> [Your goal]: Render the entries from the line containing "coordinates (24, 750)." to the line containing "source is located at coordinates (141, 67)." as a Markdown table, omitting blank lines. Use the columns "Row" and "Line".

[start Supplied records]

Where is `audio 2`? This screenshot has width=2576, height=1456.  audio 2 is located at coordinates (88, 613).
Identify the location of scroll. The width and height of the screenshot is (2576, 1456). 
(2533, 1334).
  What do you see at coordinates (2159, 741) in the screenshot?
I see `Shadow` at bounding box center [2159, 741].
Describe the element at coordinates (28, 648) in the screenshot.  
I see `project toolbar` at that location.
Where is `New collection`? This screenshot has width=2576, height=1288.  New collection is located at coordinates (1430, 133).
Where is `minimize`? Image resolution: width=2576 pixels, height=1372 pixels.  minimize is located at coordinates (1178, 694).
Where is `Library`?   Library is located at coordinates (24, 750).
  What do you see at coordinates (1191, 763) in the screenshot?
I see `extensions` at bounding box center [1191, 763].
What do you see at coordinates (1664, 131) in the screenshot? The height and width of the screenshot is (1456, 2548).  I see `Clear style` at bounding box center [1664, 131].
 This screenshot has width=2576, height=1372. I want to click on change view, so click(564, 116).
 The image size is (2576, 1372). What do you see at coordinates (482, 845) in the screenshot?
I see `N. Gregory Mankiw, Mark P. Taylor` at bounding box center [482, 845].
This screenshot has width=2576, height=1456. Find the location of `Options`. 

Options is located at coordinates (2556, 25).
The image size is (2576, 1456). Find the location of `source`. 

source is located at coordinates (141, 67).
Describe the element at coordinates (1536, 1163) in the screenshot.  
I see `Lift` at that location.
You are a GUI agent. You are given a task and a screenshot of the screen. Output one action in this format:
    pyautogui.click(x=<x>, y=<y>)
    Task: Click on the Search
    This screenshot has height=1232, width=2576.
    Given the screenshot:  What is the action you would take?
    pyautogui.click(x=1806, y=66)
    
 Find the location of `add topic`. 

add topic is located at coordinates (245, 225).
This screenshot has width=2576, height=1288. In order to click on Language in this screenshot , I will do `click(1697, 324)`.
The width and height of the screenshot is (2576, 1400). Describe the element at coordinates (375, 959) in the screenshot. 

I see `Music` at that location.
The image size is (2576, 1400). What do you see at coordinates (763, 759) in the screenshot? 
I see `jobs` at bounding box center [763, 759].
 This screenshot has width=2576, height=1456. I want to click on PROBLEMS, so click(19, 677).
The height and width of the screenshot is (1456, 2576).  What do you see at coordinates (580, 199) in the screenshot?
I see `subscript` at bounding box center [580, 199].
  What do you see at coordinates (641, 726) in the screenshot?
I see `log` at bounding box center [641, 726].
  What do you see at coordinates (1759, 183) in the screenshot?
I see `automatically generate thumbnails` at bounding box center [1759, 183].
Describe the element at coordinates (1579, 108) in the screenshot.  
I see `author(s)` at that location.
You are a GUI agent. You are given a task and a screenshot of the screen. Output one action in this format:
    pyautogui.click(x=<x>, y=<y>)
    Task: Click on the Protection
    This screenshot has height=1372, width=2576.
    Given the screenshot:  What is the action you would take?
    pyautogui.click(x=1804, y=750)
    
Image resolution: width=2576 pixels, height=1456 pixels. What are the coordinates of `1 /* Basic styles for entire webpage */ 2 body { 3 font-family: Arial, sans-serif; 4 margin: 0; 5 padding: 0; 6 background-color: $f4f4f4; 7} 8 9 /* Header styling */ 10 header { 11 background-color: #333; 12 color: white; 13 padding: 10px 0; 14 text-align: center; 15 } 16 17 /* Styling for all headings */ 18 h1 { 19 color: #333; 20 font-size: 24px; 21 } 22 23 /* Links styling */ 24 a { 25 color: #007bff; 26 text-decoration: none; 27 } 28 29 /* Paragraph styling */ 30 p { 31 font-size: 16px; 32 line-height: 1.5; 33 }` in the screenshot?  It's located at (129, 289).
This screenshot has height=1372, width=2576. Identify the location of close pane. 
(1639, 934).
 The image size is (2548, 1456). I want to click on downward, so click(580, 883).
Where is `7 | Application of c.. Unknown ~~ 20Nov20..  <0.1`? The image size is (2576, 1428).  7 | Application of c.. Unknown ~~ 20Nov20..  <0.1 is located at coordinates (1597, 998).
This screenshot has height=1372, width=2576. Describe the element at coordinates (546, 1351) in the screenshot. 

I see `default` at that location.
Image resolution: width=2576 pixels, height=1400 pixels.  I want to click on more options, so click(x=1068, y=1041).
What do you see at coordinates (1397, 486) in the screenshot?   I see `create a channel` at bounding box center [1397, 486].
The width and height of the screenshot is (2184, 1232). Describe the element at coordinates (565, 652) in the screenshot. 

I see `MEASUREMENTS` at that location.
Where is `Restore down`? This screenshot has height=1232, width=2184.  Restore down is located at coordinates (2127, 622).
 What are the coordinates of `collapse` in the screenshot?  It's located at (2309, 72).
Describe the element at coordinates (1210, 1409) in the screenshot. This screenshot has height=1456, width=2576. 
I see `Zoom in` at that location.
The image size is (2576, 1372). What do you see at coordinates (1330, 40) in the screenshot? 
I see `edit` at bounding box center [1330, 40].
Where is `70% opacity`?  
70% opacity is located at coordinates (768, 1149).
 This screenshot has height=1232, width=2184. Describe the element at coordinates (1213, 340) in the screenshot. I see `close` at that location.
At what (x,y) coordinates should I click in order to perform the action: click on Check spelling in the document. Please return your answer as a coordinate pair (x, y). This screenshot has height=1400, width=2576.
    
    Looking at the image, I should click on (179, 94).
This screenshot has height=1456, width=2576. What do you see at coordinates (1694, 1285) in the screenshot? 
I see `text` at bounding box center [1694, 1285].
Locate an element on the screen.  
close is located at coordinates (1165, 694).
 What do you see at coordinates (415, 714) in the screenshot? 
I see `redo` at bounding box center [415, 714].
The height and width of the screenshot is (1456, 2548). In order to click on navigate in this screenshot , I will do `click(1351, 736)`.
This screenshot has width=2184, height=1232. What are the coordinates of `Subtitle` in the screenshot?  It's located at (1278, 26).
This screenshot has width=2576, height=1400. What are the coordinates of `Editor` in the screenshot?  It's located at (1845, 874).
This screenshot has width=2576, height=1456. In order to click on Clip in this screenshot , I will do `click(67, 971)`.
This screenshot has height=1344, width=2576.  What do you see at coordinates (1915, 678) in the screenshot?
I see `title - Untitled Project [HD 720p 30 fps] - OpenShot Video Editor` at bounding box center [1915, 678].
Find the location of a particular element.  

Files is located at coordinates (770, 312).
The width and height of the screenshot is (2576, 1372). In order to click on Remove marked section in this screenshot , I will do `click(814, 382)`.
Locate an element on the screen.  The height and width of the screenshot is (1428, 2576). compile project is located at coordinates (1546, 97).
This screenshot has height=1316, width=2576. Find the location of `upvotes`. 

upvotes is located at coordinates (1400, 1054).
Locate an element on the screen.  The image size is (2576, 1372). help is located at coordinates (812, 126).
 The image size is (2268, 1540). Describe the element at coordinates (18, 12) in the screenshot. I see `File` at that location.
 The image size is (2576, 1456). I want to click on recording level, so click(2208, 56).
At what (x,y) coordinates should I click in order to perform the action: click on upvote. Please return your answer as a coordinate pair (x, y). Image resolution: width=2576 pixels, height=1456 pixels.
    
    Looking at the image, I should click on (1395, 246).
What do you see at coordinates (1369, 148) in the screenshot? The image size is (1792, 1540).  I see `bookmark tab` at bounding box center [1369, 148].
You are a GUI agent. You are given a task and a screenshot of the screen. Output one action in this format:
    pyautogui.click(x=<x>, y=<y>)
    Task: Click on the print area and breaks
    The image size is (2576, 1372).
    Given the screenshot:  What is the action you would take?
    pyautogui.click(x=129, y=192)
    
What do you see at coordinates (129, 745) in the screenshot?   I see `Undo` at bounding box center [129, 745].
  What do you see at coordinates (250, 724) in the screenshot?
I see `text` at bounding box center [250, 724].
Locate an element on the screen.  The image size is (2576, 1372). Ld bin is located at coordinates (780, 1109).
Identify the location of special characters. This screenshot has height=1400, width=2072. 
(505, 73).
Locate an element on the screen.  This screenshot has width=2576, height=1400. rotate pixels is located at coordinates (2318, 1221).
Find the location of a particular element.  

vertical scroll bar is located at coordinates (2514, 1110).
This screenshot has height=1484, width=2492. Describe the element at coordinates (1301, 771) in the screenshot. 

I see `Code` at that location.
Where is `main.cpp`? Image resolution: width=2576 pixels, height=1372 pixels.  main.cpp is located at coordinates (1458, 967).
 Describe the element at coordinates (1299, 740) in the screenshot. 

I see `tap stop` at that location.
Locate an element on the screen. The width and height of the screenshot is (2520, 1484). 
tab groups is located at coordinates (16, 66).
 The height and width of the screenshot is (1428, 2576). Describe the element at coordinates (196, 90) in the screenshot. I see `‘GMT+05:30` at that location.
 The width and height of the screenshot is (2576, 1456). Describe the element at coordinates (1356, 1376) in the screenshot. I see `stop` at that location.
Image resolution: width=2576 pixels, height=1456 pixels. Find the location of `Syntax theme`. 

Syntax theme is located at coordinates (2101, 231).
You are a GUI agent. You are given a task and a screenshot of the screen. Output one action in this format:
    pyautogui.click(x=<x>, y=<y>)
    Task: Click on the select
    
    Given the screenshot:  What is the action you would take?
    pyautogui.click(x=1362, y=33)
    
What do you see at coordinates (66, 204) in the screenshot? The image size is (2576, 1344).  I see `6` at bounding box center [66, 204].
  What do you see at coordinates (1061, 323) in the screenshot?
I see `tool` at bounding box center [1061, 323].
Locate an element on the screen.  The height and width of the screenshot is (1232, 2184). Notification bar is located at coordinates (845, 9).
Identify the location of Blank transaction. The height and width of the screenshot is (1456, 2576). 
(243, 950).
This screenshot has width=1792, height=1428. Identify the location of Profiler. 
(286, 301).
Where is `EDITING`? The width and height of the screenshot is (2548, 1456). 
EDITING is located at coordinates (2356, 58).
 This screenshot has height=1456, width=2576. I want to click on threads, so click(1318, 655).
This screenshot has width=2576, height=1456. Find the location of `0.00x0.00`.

[end Supplied records]

> [Answer to the exercise]:
| Row | Line |
|---|---|
| 1 | Where is `Library`?   Library is located at coordinates (24, 750). |
| 2 |   What do you see at coordinates (1191, 763) in the screenshot? |
| 3 | I see `extensions` at bounding box center [1191, 763]. |
| 4 | What do you see at coordinates (1664, 131) in the screenshot? The height and width of the screenshot is (1456, 2548).  I see `Clear style` at bounding box center [1664, 131]. |
| 5 |  This screenshot has width=2576, height=1372. I want to click on change view, so click(564, 116). |
| 6 |  The image size is (2576, 1372). What do you see at coordinates (482, 845) in the screenshot? |
| 7 | I see `N. Gregory Mankiw, Mark P. Taylor` at bounding box center [482, 845]. |
| 8 | This screenshot has width=2576, height=1456. Find the location of `Options`.  |
| 9 | Options is located at coordinates (2556, 25). |
| 10 | The image size is (2576, 1456). Find the location of `source`.  |
| 11 | source is located at coordinates (141, 67). |